**TO DO:** Render each line from the beginning of the rows through the line containing "coord(75,335)", both included, as a Markdown table with the columns No. and Line, numbering the lines in sequence. Omit blank lines, and leave the pictures out of the table.

════════════════

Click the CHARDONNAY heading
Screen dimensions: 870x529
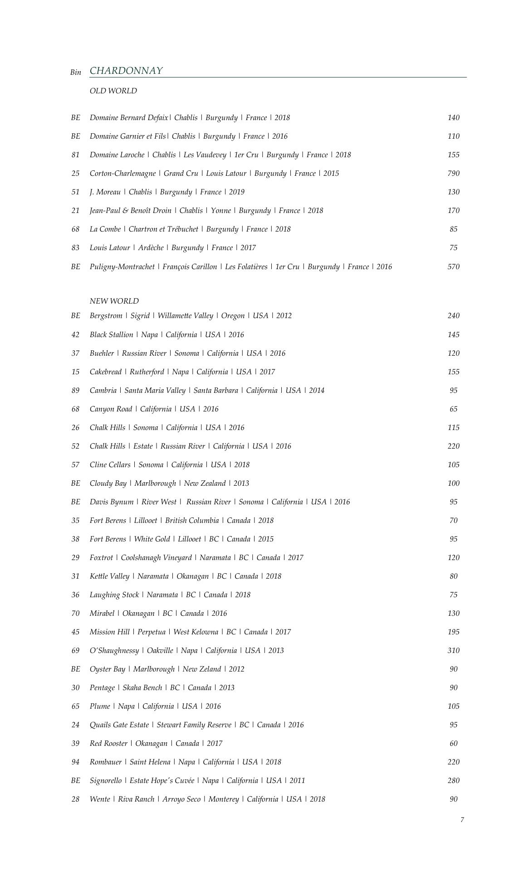coord(126,71)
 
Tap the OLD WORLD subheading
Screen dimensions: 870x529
coord(113,91)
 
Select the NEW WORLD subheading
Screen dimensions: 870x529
coord(114,301)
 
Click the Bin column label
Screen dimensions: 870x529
coord(76,72)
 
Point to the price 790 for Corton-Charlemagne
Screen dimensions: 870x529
coord(453,174)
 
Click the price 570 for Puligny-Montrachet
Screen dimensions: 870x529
coord(453,267)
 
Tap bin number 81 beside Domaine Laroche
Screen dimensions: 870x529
coord(75,155)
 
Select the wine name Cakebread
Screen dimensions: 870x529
coord(105,372)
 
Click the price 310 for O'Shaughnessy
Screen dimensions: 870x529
coord(453,651)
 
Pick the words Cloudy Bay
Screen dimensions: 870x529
coord(108,483)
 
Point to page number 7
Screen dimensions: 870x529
coord(462,820)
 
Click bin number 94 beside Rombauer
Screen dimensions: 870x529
coord(75,762)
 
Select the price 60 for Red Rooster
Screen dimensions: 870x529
coord(453,744)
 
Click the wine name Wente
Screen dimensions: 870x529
coord(100,799)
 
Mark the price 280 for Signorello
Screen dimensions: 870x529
coord(453,781)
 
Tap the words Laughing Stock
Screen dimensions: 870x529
coord(114,595)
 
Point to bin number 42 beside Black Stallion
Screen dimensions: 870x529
coord(75,335)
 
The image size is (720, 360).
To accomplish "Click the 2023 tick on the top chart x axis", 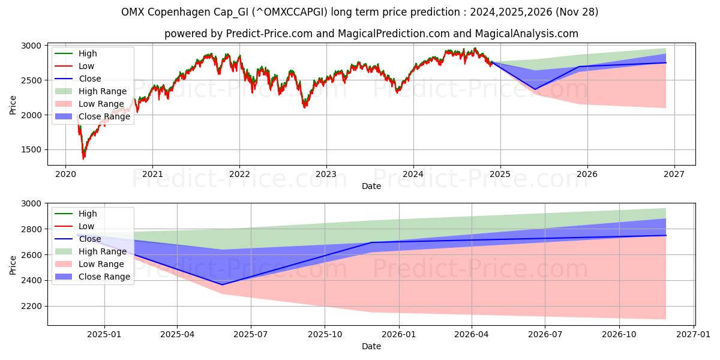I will click(326, 173).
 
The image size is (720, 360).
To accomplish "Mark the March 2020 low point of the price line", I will click(83, 158).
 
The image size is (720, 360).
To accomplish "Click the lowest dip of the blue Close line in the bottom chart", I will click(222, 284).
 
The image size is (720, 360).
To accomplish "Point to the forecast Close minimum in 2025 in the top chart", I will click(535, 89).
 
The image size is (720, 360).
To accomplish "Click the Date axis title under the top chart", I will click(371, 187).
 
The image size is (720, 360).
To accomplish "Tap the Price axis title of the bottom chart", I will click(13, 265).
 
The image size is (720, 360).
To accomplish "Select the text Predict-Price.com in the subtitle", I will click(269, 34).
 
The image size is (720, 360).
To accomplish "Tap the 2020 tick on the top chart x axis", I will click(65, 173).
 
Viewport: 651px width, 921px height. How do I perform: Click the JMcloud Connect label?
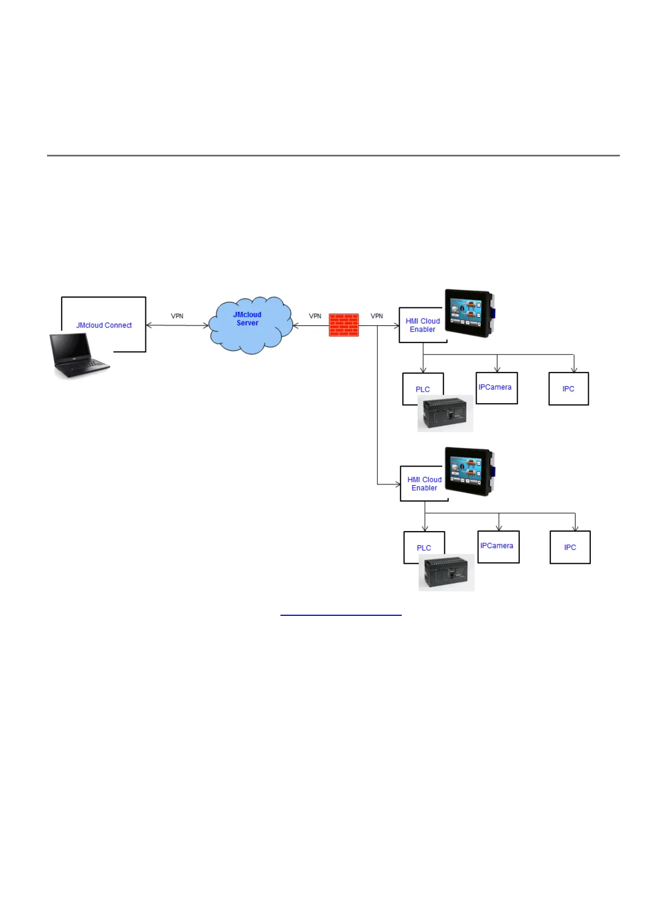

════════════════

**IN RESPONSE:**
| No. | Line |
|---|---|
| 1 | Click the CHARDONNAY heading |
| 2 | Screen dimensions: 870x529 |
| 3 | coord(126,71) |
| 4 | Tap the OLD WORLD subheading |
| 5 | Screen dimensions: 870x529 |
| 6 | coord(113,91) |
| 7 | Select the NEW WORLD subheading |
| 8 | Screen dimensions: 870x529 |
| 9 | coord(114,301) |
| 10 | Click the Bin column label |
| 11 | Screen dimensions: 870x529 |
| 12 | coord(76,72) |
| 13 | Point to the price 790 for Corton-Charlemagne |
| 14 | Screen dimensions: 870x529 |
| 15 | coord(453,174) |
| 16 | Click the price 570 for Puligny-Montrachet |
| 17 | Screen dimensions: 870x529 |
| 18 | coord(453,267) |
| 19 | Tap bin number 81 beside Domaine Laroche |
| 20 | Screen dimensions: 870x529 |
| 21 | coord(75,155) |
| 22 | Select the wine name Cakebread |
| 23 | Screen dimensions: 870x529 |
| 24 | coord(105,372) |
| 25 | Click the price 310 for O'Shaughnessy |
| 26 | Screen dimensions: 870x529 |
| 27 | coord(453,651) |
| 28 | Pick the words Cloudy Bay |
| 29 | Screen dimensions: 870x529 |
| 30 | coord(108,483) |
| 31 | Point to page number 7 |
| 32 | Screen dimensions: 870x529 |
| 33 | coord(462,820) |
| 34 | Click bin number 94 beside Rombauer |
| 35 | Screen dimensions: 870x529 |
| 36 | coord(75,762) |
| 37 | Select the price 60 for Red Rooster |
| 38 | Screen dimensions: 870x529 |
| 39 | coord(453,744) |
| 40 | Click the wine name Wente |
| 41 | Screen dimensions: 870x529 |
| 42 | coord(100,799) |
| 43 | Mark the price 280 for Signorello |
| 44 | Screen dimensions: 870x529 |
| 45 | coord(453,781) |
| 46 | Tap the words Laughing Stock |
| 47 | Screen dimensions: 870x529 |
| 48 | coord(114,595) |
| 49 | Point to bin number 42 beside Black Stallion |
| 50 | Screen dimensions: 870x529 |
| 51 | coord(75,335) |